MICHAEL WHEET - Octavia Butler Memorial Scholarship for Speculative Fiction

Mike Wheet

Mike Wheet's writing is forthcoming in The Literary Fantasy Magazine, and has previously been published by The Saturday Evening Post and Shooter Literary Magazine. A graduate of Stanford University, he lives in Los Angeles, where he is completing the Creative Writing certificate program at UCLA Extension.

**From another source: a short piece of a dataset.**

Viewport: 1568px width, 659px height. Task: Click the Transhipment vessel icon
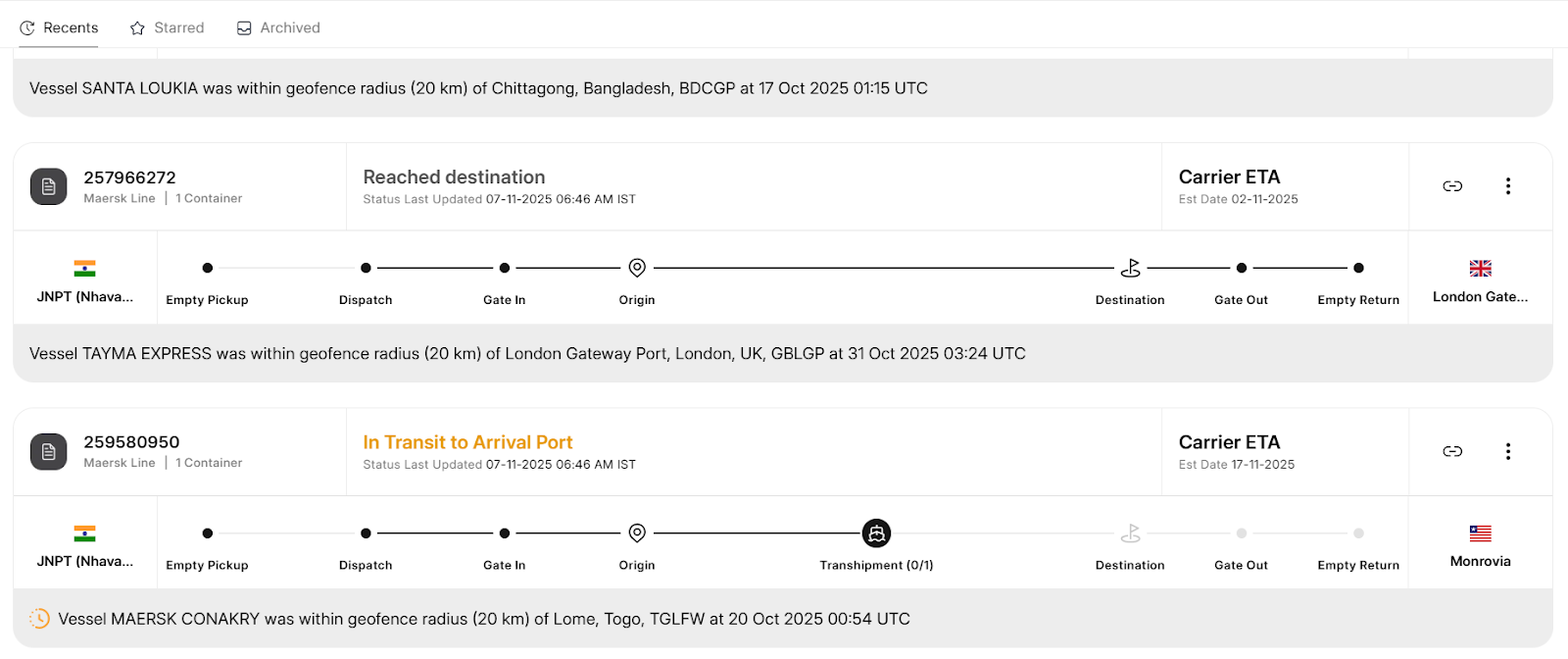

NAT GOVE - Anne G. Locascio Scholarship

Nat Gove

Nat Gove is a poet and writer. Their poems have appeared in the LMNL Anthology, Queer South Zine, Take Care Zine, Saints+Sinners Poetry 2024, Noyo Review, Bayou Review, and Snapdragon’s Anthology. They were a finalist for the Patty Friedmann writing contest 2024 in Creative Nonfiction and a finalist for poetry in 2025. Raised in rural Missouri, she currently lives in New Orleans on a street where wild chickens roam.


OLIVIA CRANDALL - Anne G. Locascio Scholarship

Olivia Crandall is a writer from the Midwest who currently lives in Los Angeles. Her work has appeared or is forthcoming in Vulture, Cake Zine, Points in Case, The Masters Review, and others. She has received support from the McCormack Writing Center (formerly Tin House), StoryBoard, and St. Nell’s Humor Writing Residency. You can find more at oliviacrandall.com or @oliviacrandall. 

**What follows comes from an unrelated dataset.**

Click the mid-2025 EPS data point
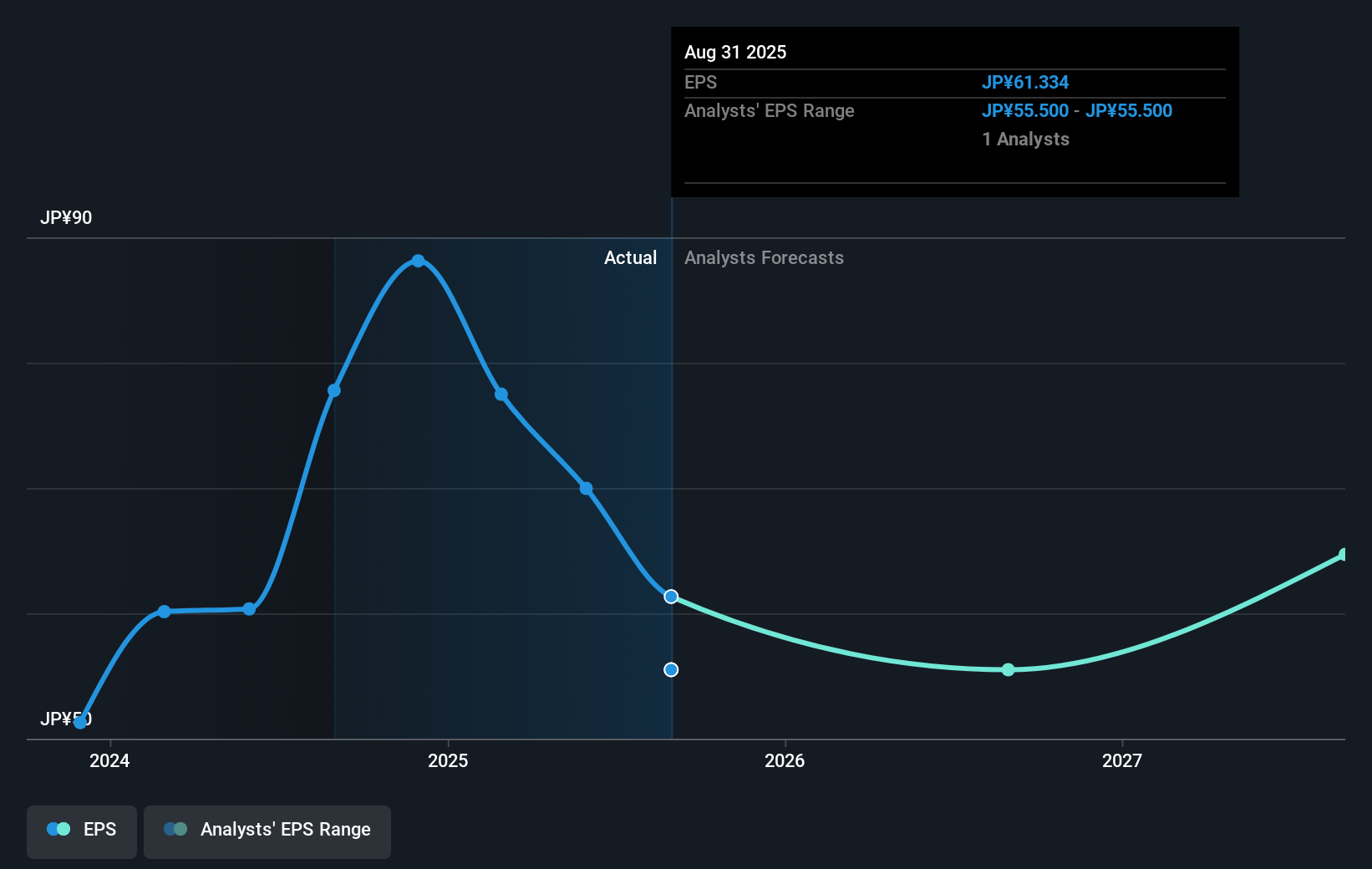The image size is (1372, 869). [587, 489]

ROSE MENYON HEFLIN - Anne G. Locascio Scholarship

Rose Menyon Heflin

Rose Menyon Heflin is a poet, writer, and visual artist living in Wisconsin, although she grew up in rural, southern Kentucky, where she spent her early childhood running delightedly barefoot, wild, and free – practically feral – among its patchwork of tobacco fields, forests, and secret fishing holes. Although she has been writing since childhood, she only really started publishing in 2021. Now, with over 250 poems published in outlets spanning five continents, her poetry has evolved to include formal, free verse, performance, experimental, and prose. She has also published a few creative nonfiction, fiction, and journalistic pieces. Her work has won numerous state and national awards and been nominated for a Pushcart Prize. She has also participated in various residencies. Still, she is most proud of her more unorthodox accomplishments: two of her haiku were published in a gumball machine; another haiku was used to teach economics to about 100 students at Chuo University in Japan – to great fanfare, apparently; one of her poems was choreographed and danced; a poem inspired a painting; and some of her poetry was performed by Washington, DC’s Rose Theatre Company. She is the 2026 Wisconsin Fellowship of Poets Swanson Emerging Poet Fellow, and she enjoys exploring poetry with the developmentally disabled, the elderly, and anyone else who will have her. An OCD sufferer since childhood, Rose Menyon strongly prefers hugging trees instead of people, and she has the photographic evidence to prove it.


SHAYLA KERR - Albertina Tholakele Dube Scholarship

Shayla Kerr

Shayla Kerr is a Congolese Jamaican-American multidisciplinary writer and producer. Shayla was born and raised in Albany and Schenectady, NY in a diverse, working-class inner city community. She recently moved to the Bay Area in August of 2024 to serve as an AmeriCorps member in East Oakland managing a reading center at an elementary school. She is a storyteller specializing in curating narratives through poetry, personal essays, and plays that combat the erasure of vulnerable communities as well as preserve and work with memory. Shayla is currently an MFA candidate at Antioch University Los Angeles for Creative Nonfiction.  She is a recipient of Independent Artist and Arts Education grants from the Arts Center of the Capital Region and a Rooted and Written fellow. When she is not writing, Shayla enjoys dancing, attending community events in Oakland, or lounging by Lake Merritt.